## DESCRIPTION OF THE TASK
A verbatim transcript of the lines below, starting at the first and ending with the one that holds "Task: Click the antibody Y-shaped icon", is what should be produced.

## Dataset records
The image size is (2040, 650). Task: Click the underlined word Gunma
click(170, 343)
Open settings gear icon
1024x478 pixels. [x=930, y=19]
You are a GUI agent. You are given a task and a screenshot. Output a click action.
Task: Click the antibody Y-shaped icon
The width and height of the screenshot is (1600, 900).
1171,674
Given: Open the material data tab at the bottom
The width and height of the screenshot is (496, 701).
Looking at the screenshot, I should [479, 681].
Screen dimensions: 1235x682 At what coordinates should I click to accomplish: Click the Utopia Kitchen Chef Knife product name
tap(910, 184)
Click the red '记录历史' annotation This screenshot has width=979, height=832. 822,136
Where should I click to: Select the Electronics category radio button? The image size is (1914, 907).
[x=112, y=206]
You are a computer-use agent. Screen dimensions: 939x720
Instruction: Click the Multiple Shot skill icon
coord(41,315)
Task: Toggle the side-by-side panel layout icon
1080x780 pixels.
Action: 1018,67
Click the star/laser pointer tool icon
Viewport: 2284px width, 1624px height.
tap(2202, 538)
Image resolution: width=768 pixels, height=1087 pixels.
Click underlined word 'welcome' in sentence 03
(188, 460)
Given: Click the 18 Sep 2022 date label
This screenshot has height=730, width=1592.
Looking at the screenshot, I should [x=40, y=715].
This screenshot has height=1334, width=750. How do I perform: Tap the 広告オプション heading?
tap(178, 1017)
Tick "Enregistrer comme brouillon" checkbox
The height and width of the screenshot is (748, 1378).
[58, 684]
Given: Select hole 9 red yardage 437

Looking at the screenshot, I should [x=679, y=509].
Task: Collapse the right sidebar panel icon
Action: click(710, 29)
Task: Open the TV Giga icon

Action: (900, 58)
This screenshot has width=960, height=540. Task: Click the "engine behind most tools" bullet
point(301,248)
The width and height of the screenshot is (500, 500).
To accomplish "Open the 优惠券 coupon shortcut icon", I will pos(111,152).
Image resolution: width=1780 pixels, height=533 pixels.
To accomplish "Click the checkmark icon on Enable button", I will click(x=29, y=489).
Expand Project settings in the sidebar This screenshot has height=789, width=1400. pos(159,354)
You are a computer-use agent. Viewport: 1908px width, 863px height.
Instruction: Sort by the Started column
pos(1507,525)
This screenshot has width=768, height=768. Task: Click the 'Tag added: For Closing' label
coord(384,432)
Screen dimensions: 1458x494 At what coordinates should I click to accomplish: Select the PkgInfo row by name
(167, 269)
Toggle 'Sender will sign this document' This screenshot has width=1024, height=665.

## TASK RESULT
The image size is (2040, 650). Task: Click the underlined word Gunma
click(170, 343)
Open settings gear icon
1024x478 pixels. [x=930, y=19]
You are a GUI agent. You are given a task and a screenshot. Output a click action.
Task: Click the antibody Y-shaped icon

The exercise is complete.